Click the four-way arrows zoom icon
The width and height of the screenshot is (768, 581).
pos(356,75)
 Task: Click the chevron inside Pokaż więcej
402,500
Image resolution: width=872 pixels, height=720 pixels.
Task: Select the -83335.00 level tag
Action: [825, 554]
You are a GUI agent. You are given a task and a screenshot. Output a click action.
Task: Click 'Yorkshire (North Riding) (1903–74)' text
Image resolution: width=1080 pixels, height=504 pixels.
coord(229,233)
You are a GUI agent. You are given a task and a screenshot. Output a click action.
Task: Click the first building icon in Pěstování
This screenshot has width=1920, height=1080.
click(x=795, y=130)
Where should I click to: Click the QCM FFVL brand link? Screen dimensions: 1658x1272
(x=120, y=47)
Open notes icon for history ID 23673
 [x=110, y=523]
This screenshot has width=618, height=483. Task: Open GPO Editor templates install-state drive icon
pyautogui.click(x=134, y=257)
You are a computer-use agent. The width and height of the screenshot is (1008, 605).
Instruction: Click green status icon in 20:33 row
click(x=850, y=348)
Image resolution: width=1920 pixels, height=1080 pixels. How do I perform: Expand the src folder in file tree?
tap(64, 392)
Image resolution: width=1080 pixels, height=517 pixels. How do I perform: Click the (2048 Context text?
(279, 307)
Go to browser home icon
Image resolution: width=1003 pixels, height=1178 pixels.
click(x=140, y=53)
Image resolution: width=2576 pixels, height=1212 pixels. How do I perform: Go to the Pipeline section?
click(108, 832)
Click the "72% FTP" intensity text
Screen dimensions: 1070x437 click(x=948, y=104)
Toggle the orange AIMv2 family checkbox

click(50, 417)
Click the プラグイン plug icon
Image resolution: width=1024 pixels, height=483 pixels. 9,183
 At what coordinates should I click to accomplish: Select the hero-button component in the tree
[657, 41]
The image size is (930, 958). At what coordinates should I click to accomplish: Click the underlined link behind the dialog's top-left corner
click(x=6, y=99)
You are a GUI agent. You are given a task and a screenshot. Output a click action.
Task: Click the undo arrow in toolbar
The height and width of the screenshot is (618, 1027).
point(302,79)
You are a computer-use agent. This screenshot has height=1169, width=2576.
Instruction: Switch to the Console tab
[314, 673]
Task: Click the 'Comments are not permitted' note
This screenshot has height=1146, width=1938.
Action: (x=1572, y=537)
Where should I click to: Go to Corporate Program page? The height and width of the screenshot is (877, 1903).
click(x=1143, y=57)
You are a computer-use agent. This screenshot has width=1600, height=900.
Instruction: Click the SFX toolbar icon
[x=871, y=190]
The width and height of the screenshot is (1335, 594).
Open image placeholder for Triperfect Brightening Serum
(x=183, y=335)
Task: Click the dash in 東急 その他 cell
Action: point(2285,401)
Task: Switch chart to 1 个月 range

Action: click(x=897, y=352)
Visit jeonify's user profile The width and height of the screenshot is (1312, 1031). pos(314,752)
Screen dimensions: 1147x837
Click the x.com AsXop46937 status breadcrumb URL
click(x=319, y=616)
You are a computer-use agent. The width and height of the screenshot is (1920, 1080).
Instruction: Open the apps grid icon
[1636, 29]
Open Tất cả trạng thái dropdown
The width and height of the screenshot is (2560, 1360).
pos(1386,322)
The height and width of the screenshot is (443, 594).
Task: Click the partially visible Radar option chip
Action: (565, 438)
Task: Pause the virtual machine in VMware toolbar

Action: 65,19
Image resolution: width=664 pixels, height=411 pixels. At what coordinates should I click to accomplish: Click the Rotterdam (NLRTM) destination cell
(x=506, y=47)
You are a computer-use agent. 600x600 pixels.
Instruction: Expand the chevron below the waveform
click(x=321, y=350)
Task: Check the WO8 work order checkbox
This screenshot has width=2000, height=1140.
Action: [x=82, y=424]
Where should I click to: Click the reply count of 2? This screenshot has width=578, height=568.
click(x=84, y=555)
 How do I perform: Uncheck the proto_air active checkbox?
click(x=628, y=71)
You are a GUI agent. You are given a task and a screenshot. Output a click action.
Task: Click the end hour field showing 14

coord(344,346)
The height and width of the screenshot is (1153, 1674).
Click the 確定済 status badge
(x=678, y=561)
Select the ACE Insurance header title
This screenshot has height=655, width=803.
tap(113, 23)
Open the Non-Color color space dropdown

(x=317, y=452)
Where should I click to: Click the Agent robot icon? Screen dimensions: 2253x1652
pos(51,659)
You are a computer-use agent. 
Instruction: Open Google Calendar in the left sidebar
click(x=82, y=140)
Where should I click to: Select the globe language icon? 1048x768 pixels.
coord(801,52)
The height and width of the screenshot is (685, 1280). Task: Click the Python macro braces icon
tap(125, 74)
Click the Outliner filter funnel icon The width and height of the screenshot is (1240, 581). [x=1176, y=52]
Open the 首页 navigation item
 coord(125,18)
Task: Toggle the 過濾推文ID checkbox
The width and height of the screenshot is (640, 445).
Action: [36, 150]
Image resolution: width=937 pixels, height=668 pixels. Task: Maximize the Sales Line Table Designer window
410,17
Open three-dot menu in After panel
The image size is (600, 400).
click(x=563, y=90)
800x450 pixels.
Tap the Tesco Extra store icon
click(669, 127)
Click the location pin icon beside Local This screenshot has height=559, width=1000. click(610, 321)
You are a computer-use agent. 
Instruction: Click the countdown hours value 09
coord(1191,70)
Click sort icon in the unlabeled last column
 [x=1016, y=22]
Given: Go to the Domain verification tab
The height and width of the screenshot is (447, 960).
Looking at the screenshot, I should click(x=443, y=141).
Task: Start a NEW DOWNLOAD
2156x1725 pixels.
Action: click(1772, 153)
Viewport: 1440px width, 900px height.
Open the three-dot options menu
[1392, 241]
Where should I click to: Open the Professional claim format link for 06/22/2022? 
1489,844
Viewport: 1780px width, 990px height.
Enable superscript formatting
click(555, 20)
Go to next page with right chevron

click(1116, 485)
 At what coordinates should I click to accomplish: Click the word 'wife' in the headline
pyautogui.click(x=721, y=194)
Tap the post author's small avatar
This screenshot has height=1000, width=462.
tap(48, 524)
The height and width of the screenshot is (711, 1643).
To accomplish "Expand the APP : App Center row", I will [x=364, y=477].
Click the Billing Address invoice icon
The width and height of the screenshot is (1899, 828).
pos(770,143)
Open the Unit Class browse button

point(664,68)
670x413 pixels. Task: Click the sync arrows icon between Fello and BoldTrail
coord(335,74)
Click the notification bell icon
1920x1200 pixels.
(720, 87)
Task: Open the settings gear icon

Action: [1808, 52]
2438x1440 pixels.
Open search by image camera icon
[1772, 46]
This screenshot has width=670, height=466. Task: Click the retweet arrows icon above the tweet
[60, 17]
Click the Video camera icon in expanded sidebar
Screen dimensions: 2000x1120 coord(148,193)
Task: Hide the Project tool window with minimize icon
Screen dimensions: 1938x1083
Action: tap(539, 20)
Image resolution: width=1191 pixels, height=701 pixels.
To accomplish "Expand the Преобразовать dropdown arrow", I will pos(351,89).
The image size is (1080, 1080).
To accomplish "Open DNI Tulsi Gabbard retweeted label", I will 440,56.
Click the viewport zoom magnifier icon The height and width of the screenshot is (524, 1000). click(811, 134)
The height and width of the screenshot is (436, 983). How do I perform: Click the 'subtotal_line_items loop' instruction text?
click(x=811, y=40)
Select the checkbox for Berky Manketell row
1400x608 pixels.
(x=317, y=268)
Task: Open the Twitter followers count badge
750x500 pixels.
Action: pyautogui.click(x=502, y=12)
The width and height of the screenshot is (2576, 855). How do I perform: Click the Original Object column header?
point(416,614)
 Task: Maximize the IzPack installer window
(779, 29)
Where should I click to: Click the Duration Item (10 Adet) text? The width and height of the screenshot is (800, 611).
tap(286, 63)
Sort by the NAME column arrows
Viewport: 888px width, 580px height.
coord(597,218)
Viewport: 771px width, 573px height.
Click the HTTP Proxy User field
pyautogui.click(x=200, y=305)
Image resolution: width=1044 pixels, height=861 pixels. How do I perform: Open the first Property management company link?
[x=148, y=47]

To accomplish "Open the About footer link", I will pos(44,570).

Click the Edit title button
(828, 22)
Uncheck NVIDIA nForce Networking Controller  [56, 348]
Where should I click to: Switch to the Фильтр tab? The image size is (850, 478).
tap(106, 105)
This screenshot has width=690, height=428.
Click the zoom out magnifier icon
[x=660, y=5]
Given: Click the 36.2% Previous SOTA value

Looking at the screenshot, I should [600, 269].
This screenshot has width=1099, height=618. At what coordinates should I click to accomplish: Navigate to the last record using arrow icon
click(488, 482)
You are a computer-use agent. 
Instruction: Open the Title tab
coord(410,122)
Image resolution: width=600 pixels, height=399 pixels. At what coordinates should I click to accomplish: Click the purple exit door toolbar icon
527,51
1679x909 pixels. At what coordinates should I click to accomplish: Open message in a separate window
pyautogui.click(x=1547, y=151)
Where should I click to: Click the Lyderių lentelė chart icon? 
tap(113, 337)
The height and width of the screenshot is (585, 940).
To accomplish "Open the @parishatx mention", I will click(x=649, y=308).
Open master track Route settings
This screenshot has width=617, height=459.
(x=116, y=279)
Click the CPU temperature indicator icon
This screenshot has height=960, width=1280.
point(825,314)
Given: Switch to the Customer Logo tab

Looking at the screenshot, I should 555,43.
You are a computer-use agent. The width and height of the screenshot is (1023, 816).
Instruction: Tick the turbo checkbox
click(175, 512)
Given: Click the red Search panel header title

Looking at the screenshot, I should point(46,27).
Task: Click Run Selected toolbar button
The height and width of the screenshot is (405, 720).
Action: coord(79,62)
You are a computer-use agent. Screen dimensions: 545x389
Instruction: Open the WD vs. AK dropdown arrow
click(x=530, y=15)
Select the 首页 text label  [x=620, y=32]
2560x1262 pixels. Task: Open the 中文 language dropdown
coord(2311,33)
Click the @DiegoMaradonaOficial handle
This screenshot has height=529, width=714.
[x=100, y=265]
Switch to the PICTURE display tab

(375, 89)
──────────────────────────────
WORK REQUIRED ▸ Transcribe the listing above word for word, covering the stretch from the start of the listing through the line containing "pyautogui.click(x=134, y=257)".

RESPONSE TO THIS TASK ▸
Click the four-way arrows zoom icon
The width and height of the screenshot is (768, 581).
pos(356,75)
 Task: Click the chevron inside Pokaż więcej
402,500
Image resolution: width=872 pixels, height=720 pixels.
Task: Select the -83335.00 level tag
Action: [825, 554]
You are a GUI agent. You are given a task and a screenshot. Output a click action.
Task: Click 'Yorkshire (North Riding) (1903–74)' text
Image resolution: width=1080 pixels, height=504 pixels.
coord(229,233)
You are a GUI agent. You are given a task and a screenshot. Output a click action.
Task: Click the first building icon in Pěstování
This screenshot has width=1920, height=1080.
click(x=795, y=130)
Where should I click to: Click the QCM FFVL brand link? Screen dimensions: 1658x1272
(x=120, y=47)
Open notes icon for history ID 23673
 [x=110, y=523]
This screenshot has width=618, height=483. Task: Open GPO Editor templates install-state drive icon
pyautogui.click(x=134, y=257)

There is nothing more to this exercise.